情熱は、あらゆる合理的な計算を凌駕する

情熱を持っている人間と、持っていない人間。

同じ能力を持ち、同じ環境にいたとしても、この二者の間には埋めがたい差が生まれる。なぜなら、情熱は、能力や環境では説明できない種類のエネルギーを生み出すからだ。

情熱の物理学

情熱を持つ人間は、物理的に多くの時間を費やす。

これは、長時間労働を美化しているのではない。情熱が駆動している人間にとって、没頭は苦痛ではない。 四六時中そのことを考え、気がつけば手を動かしている。時間の感覚が変わる。「仕事をしている」という意識すらなくなる。

義務で動いている人間は、同じ時間を過ごしても、そのエネルギー密度が違う。義務は、行動を起こすためのエネルギーと、嫌悪感に抗うためのエネルギーを同時に消費する。情熱は、行動のエネルギーだけに全てを注ぐ。 だから、同じ時間でも、成果が異なる。

情熱と困難

困難に直面したとき、情熱の有無は決定的な差を生む。

義務で動いている人間にとって、困難は行動を止める理由になる。「ここまで頑張ったのだから、もういいだろう」「これ以上は無理だ」——困難が、撤退の正当化に使われる。

情熱で動いている人間にとって、困難は解くべきパズルだ。目的に到達したいという欲求が強すぎて、困難を前にして引き下がるという選択肢が思い浮かばない。壁があれば迂回し、谷があれば橋をかけ、とにかく前に進む方法を探す。

この差は、一つの困難ではあまり目立たない。しかし、困難は何度も何度も訪れる。その都度、情熱で動く人間は前に進み、義務で動く人間は少しずつ後退する。長い時間が経ったとき、この差は取り返しのつかないほど大きくなる。

巻き込みの力

情熱は、伝染する。

情熱を持って何かに取り組んでいる人間の周りには、自然と人が集まる。なぜなら、情熱は見ている者の心を動かすからだ。 論理的な説得よりも、情熱的な姿そのもののほうが、人を動かす力は強い。

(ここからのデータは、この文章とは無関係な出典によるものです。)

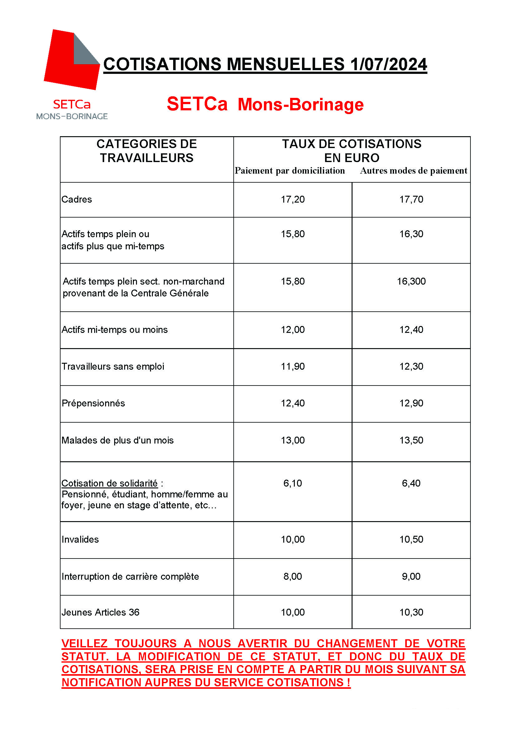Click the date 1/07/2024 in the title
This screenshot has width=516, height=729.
pos(388,65)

逆に、義務で動いている人間の周りには、同じく義務で動く人間しか集まらない。義務の連鎖は、組織を硬直させる。情熱の連鎖は、組織を活性化させる。

一人の情熱が、もう一人の情熱に火をつける。その連鎖が、一人では到達できない場所へと、集団を導く。

情熱は育てられるか

情熱は、意志の力で生み出せるものではない。

「情熱を持て」と言われて持てるなら、苦労はない。情熱は、自分の内側から自然に湧き上がるものだ。 それは、自分が何に心を動かされるかを知ることから始まる。

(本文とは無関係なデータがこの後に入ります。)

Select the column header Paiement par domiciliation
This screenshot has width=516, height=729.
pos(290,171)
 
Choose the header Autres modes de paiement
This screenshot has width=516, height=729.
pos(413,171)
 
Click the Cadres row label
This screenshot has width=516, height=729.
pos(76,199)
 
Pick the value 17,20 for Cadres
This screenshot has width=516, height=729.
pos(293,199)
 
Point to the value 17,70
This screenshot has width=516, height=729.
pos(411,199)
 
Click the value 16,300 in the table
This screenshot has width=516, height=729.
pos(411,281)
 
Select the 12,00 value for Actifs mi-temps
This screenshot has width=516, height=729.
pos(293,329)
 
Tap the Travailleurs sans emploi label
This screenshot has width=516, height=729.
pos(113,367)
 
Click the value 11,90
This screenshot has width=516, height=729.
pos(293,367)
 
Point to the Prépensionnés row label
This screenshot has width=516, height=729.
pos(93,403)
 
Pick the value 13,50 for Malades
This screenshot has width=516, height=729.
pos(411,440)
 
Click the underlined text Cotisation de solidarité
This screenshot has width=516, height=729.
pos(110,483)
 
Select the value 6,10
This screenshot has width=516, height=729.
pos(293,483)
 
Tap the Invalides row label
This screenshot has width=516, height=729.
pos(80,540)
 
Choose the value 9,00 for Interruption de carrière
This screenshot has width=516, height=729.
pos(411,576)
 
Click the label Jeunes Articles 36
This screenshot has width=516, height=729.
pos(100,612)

好奇心に従って動いているうちに、あるとき、抑えられないほどの衝動に出会うことがある。その衝動が、情熱の種だ。 種を見つけたら、それを育てる。育てるとは、その衝動に時間とエネルギーを注ぐことだ。

情熱を持つことは、選ぶことではなく、出会うことだ。そして、出会うためには、多くのものに触れ、多くのことを試す必要がある。 情熱は、探している間は見つからない。動いている間に、向こうからやってくる。